Date of Award
4-1990
Degree Type
Thesis
Degree Name
Doctor of Philosophy (PhD)
Department
Sociology
Supervisor
Ralph Matthews
Co-Supervisor
Williams Shaffir
Committee Member
James Rice
Abstract
This study examines the long-term effects of adoption reunion. The main focus is on adoptees who have searched, made contact with their birth mothers and encountered a reunion experience. Intensive, open-ended interviews with a randomly-selected sample of sixty adoptees indicate that search and reunion have little connection to the adoptee's dissatisfaction with his/her adoption outcome or his/her adoptive parent-child bonds. In fact, a large number hide their search and reunion from their adoptive parents because they do not want these significant others to think that they are unhappy with their adoptive status. The desire to reunite is more likely to be precipitated by some life-crisis event that raises the adoptive role-identity to a prominent position in the adoptee's salience hierarchy.
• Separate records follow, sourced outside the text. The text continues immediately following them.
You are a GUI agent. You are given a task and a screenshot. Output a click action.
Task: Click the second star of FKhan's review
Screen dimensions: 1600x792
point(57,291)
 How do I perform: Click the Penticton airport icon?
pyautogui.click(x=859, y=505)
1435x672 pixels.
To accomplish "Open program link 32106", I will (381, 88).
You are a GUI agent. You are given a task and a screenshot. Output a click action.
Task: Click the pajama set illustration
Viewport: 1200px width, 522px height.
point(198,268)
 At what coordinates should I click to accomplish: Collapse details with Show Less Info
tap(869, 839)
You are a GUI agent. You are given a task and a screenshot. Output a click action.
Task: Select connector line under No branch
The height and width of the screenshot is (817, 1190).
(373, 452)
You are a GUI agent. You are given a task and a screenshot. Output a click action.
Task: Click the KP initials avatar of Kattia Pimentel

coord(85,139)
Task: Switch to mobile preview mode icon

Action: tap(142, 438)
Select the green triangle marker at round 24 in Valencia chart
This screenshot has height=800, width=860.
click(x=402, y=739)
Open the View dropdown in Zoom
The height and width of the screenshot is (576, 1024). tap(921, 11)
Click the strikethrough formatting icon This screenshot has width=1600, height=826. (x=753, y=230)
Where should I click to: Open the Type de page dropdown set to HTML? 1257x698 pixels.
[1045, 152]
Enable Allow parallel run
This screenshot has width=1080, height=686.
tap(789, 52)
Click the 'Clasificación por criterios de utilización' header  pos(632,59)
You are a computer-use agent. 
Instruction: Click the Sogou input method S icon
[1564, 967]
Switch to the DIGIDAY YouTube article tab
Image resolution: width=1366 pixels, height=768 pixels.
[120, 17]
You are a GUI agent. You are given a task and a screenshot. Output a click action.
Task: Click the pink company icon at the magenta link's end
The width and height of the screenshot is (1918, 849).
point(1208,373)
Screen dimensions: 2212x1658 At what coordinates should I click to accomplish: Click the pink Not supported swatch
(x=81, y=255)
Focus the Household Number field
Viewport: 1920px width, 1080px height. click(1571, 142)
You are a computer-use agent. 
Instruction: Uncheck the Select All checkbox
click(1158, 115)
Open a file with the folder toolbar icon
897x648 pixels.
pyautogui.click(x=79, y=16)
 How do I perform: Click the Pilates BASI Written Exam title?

Consideration of the meaning of that role-identity leads the adoptee to resolve the ambiguities that he/she encounters because of his/her lack of knowledge about his/her biological origins. Reunion contact resolves this sense of uncertainty because it provides the missing background information that the adoptee needs for a consistent presentation of self in social interaction. Reunion contact with the birth mother is not a necessity for satisfactory reunion outcome. The adoptee possesses a strong vocabulary of motives that he/she uses to account for his/her reunion outcome and to integrate his/her background information as a part of his/her positive self-concept.
Recommended Citation
March, Karen Ruth Avey, "The Stranger Who Bore Me: Adoptee-Birth Mother Interactions" (1990). Open Access Dissertations and Theses. Paper 3544.